Work to complete -
The response should consist only of the lines from the one with "Task: Enable the 日语 language checkbox" to the end of the data below, copied exactly and without pictures.

Extracted entries -
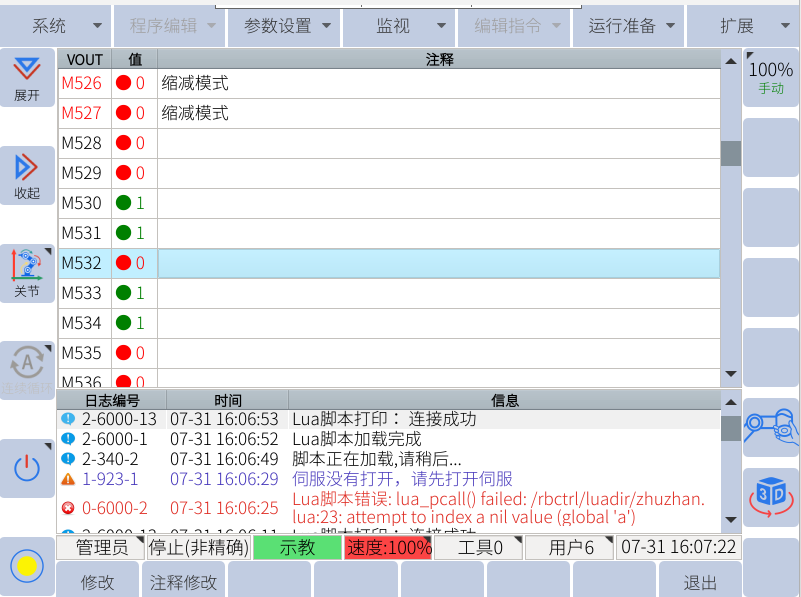The height and width of the screenshot is (597, 801).
Task: Select the 关节 joint coordinate icon
Action: tap(27, 273)
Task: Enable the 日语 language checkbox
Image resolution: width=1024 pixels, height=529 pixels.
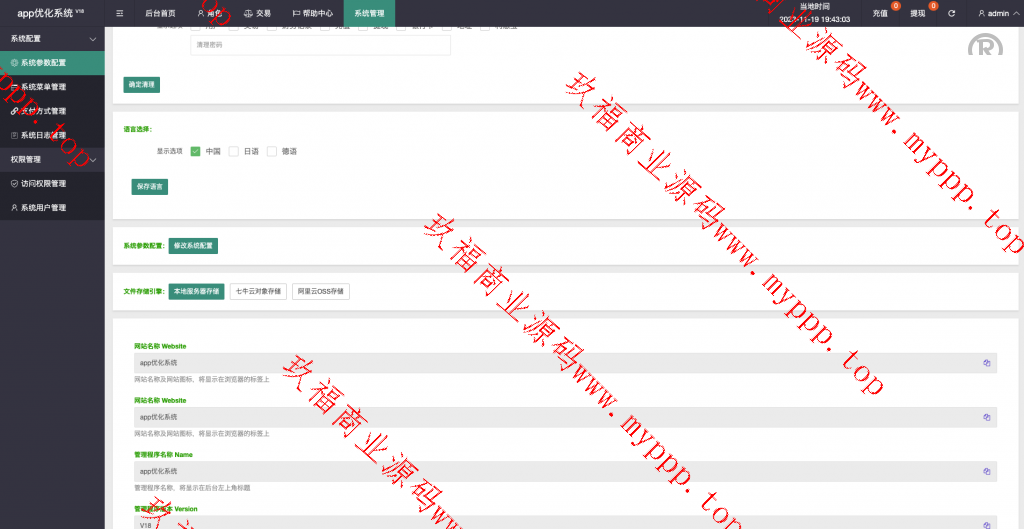Action: tap(234, 151)
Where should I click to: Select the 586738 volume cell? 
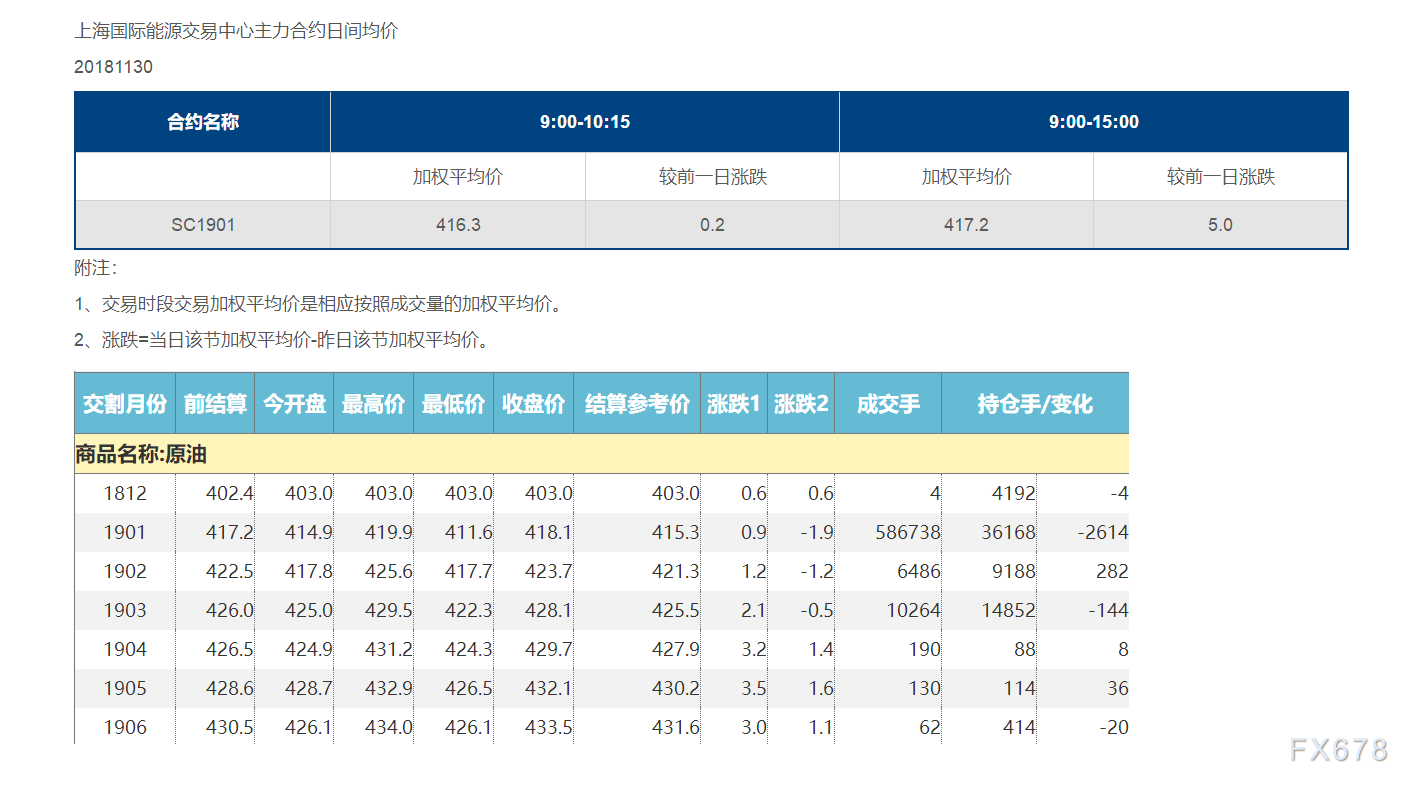pos(905,532)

Exercise answer -
Task: Enable the 日语 language checkbox
Image resolution: width=1024 pixels, height=529 pixels.
Action: tap(234, 151)
Where should I click to: Select the 586738 volume cell? 
pos(905,532)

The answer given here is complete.